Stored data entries
====
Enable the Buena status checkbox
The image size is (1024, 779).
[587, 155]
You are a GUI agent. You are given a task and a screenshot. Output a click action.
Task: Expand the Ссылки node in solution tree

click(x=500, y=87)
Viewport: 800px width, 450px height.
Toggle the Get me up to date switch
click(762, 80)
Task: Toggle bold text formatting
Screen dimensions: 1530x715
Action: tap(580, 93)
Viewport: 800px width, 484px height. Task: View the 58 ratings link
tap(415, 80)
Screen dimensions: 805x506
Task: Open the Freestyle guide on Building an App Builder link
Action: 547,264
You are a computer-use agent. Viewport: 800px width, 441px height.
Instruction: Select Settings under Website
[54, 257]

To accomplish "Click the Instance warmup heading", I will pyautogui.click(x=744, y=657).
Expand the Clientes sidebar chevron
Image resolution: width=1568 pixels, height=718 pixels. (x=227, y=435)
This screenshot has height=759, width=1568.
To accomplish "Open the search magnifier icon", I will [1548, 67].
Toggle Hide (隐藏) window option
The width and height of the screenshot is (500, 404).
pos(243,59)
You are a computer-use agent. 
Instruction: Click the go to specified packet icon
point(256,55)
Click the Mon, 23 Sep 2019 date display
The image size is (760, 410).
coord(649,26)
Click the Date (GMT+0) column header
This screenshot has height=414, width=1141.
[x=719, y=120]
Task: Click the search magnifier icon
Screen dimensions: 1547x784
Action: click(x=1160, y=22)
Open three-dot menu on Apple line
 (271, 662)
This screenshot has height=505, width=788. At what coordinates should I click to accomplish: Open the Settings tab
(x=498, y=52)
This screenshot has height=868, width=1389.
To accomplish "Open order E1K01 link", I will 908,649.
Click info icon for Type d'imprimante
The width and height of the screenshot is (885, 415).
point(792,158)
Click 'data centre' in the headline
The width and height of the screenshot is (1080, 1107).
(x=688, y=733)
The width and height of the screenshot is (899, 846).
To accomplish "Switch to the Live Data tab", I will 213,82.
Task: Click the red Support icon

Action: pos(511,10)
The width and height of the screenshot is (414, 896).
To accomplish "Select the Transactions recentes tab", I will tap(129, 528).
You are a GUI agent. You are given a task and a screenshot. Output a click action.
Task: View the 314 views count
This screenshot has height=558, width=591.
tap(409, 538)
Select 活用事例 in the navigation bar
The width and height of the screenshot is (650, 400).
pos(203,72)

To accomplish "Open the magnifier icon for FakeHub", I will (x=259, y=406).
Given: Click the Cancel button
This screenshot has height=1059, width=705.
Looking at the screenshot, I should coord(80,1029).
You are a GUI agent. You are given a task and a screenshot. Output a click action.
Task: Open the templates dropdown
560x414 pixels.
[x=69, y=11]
====
What the task asks:
Copy every line of the records above, starting with the first, up to and including the line containing "You are a computer-use agent. Viewport: 800px".

Reply to the task:
Enable the Buena status checkbox
The image size is (1024, 779).
[587, 155]
You are a GUI agent. You are given a task and a screenshot. Output a click action.
Task: Expand the Ссылки node in solution tree

click(x=500, y=87)
Viewport: 800px width, 450px height.
Toggle the Get me up to date switch
click(762, 80)
Task: Toggle bold text formatting
Screen dimensions: 1530x715
Action: tap(580, 93)
Viewport: 800px width, 484px height. Task: View the 58 ratings link
tap(415, 80)
Screen dimensions: 805x506
Task: Open the Freestyle guide on Building an App Builder link
Action: 547,264
You are a computer-use agent. Viewport: 800px width, 441px height.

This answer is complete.